また考え方の例として図を用意していますが、本ブログでは上から下に向かって処理が進んでいくモデルとします。もちろん左から右へ処理が進んでいくモデルもありますが、処理は一方向に向かっていくというのは重要な考え方ですね。
交換性
突然ですが、たいやき屋さんをやることになったとします。ノードベースのたいやき屋さんです。本当はもっと難しいでしょうが、簡単に書くと処理はこんな感じでしょうか。
このひとつひとつの処理がノードです。

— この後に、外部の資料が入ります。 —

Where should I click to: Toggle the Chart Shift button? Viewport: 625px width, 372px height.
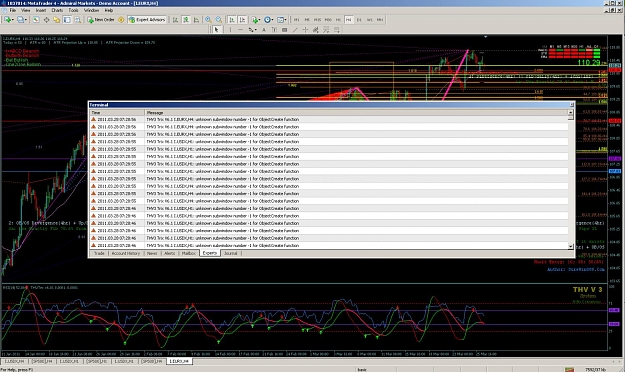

オペレータと呼ぶ場合もあります。
ノードベースの良いところのひとつとして、機能が小さなまとまりになっているので交換しやすいという点があげられます。
クリームたい焼きを作るにはどうしたら良いでしょうか?あんこをクリームに差し替えれば良さそうです。
簡単ですね。
さて、おかげさまでたい焼きが好評なので、金型を変更して今川焼きを作ってみることになりました。別の金型(ノード)を用意するのではなく、金型のかたちをオプションで切り替える方が考え方としては自然です。 どちらも同じ金型ですからね。

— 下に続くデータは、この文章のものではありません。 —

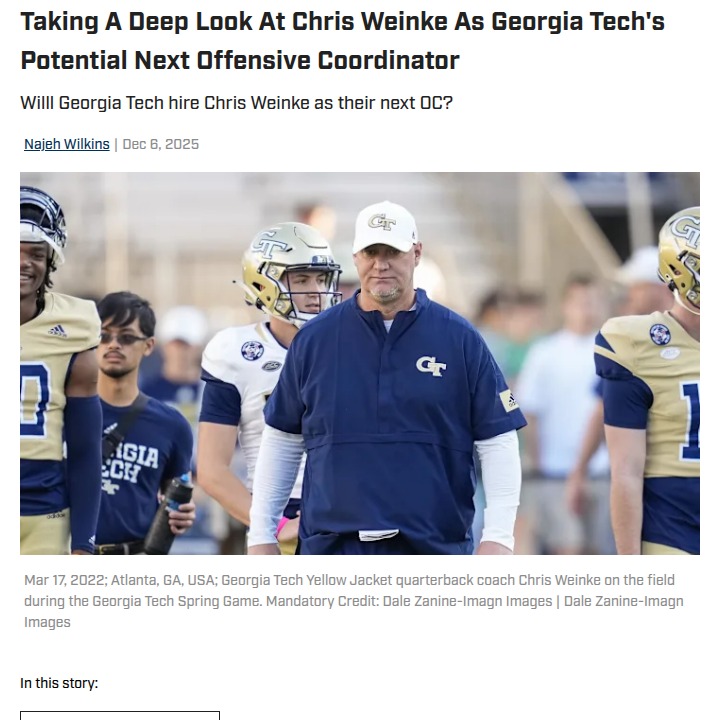Open the Chris Weinke hero photo
Screen dimensions: 720x720
tap(360, 363)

このノード自体の特性を示す要素(ここでは金型のかたち)をチャンネルやパラメータなどと呼んだりします。
各ソフトウェアによって設計や理念は異なれど、機能を細分化して交換しやすくするというのはノードベースの特徴といえるでしょう。
再利用性
上から下に向かって一対一で繋いでいくだけがノードではありません。以下に日本語を変換するネットワーク*1の例を見てみましょう。
「すすめ」という文字列を、「2文字目を濁点に変換するノード」につないでみました。出力は「すずめ」になります。簡単ですね。次はどうでしょう。

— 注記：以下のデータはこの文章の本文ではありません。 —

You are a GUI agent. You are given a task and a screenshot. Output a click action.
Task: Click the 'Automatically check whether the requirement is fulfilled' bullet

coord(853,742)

「すすめ」を分岐させて繋いでいます。このようにノードベースのアプリケーションではひとつのソースから違う処理を経て再利用するといった処理が簡単に行なえます。
本例だと最終的なアウトプットは「すすめすずめ」になりますが、少しノードを加えれば「すすめ!スズメ」などもできそうですね。
また前述のたい焼きに関しても同様で、今まであんこやクリーム、チョコは材料を直接型に入れていましたが、高級志向で手作りになったとします。そんなとき、金型の前に手作りの行程(ネットワーク)を入れれば良く、後半の作業は同じものを使いまわすことが可能です。ノード単体ではなく、ある程度の機能のまとまりごとに再利用することも容易となります。
このある機能のまとまりを使いまわすという考え方はプログラミングにおけるクラスやライブラリ、フレームワークなどにも通じるところがあります。
プロジェクト内での制作物が多様化・大量化している昨今、ノードベースはアセットマネジメントの観点からも優秀といえるでしょう。
自己説明性
Houdiniを例にあげて考えてみましょう。たとえば優れたモデラーが作った複雑で美しいモデルも、ポンと渡されただけではどうやって作ったか?が理解しにくく、なかなか初学者にはハードルが高いことが往々にしてあります。
しかしサーフェイスの処理が逐一記録されていたとしたら、順を追って理解することは比較的易しいと言えるでしょう。(もちろん「簡単」ではないですが)
プログラムの世界では「セルフドキュメンティングコード」という言葉があります。これはその名の通り自己説明的なコードを意味し、今この処理は何をしているのか分かりやすいコード、ということになります。
ノードベースアプリケーションのファイルはその仕組み上、自己説明的なものとなり、自然と学習効率が高くなる傾向にあると言って良いかもしれません。
確実性
「処理の記録が残っていること」は問題が発生した際非常に有効な手がかりとなります。これもノードベースの利点のひとつでしょう。
「どこかでポイントスナップが外れていた」など通常のソフトでは追いかけるのは至難の業ですが、ノードベースなら処理の単位が小さく、また結果を最小単位で補足できるため修正しやすいと言えるでしょう。
まとめ
いかがでしょう。ノードベースの魅力をぼくなりにまとめてみました。何かひとつでもノードベースのアプリケーションを学んでおくことは、きっと価値があることと思います。
ノードベース、触ったことがないなぁと思っている方は、この春ぜひチャレンジしてみてはいかがでしょうか。